Quelques femmes de la Réforme

Perrette Curtet

1569

Elle était la femme d’un M. Chanorrier Des Mesrenges, qui, d’abord pasteur de l’église réformée à Berne, avait été appelé ensuite pas les chrétiens de Blois. Effrayés de l’approche du roi, en 1559, les protestants de Blois le supplièrent de s’éloigner. Dès lors pasteur à Orléans, il demeura à la tête des Huguenots de plus en plus puissants de cette ville, jusqu’en 1568. Les catholiques avaient alors acquis une prépondérance décidée, ils n’attendaient qu’une occasion de se venger des excès commis par les protestants sur les églises, les croix et les images. Chanorrier crut prudent de s’éloigner et se retira à Montargisb.

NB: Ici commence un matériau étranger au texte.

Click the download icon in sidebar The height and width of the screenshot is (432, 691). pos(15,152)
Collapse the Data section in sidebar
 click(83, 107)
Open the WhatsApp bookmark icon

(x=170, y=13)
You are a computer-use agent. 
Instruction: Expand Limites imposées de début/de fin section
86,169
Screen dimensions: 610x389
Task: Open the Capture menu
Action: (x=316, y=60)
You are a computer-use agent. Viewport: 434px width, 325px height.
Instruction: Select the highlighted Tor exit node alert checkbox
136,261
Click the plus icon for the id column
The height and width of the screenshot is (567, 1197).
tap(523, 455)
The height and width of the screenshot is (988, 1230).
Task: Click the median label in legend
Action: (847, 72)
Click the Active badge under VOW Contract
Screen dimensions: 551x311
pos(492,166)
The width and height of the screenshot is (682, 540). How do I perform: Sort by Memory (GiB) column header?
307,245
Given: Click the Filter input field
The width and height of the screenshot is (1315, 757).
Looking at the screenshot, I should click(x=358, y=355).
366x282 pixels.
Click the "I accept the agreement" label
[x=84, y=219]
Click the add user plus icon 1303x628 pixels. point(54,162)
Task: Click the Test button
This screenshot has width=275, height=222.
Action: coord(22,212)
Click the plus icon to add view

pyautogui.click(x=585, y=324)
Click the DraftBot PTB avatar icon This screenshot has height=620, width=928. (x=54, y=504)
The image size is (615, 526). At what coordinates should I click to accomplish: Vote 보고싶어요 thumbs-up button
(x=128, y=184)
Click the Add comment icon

b – Voir la France protestante, deuxième partie, pag. 336.

Sa femme n’avait pu le suivre. Déguisée en paysanne et protégée par un certain Gonge, vigneron de Baule-les-Orléans, elle sortit de la ville pour échapper à la rage des ennemis. Gonge la mena loger au village de Mardye, chez un Julien Goron, dont la maison était écartée du village et près de la Loire. Se confiant trop à la droiture et aux bonnes intentions de Gonge, madame Chanorrier avait consenti à ne point se faire suivre de sa domestique. Gonge feignit d’aller chercher une voiture pour la conduire à Montargis et alla la dénoncer. Le sergent du lieu et un nommé Colin, « maître de l’Ecu du Pont aux moines, » et son beau-frère, vinrent pendant la soirée et s’emparèrent de la fugitive ; « sur ce, ils la despouillèrent en chemise, volèrent son argent et ses anneaux et la menèrent à la rivière. Estant sur le bord, ils lui dirent avec grands blasphèmes : Confesse-toi. La povre femme respondit : Je vous prie, puisqu’il faut que je meure, que me laissiez prier Dieu. Eux se moquant dirent : Prie donc, que nous oyons comme tu pries. Et faisant sa prière et se recommandant à Dieu, en langage français, l’un d’eux dit : Mort Dieu, ne veux-tu, dire autre chose ? Lors il dit aux autres : Jettons, jettons-la en la rivière, ce qu’ils firent, les uns la prenant par les bras, les autres par les pieds, et ainsi la précipitèrent en la rivière, puis jettèrent à force pièces de glace sur elle pour l’assommer et s’en allèrent. Mais, entendant que la povre femme s’estait jettée sur un gros glaçon pour se sauver, Gonge retourna et acheva de la tuer. »

Les détails de cette horrible scène furent connus plus tard par les révélations d’un des meurtriers, détenu dans les prisons de la duchesse de Ferrare.

Chanorrier Des Mesrenges se retira à Genève, où il fut nommé régent de l’hôpital en 1574.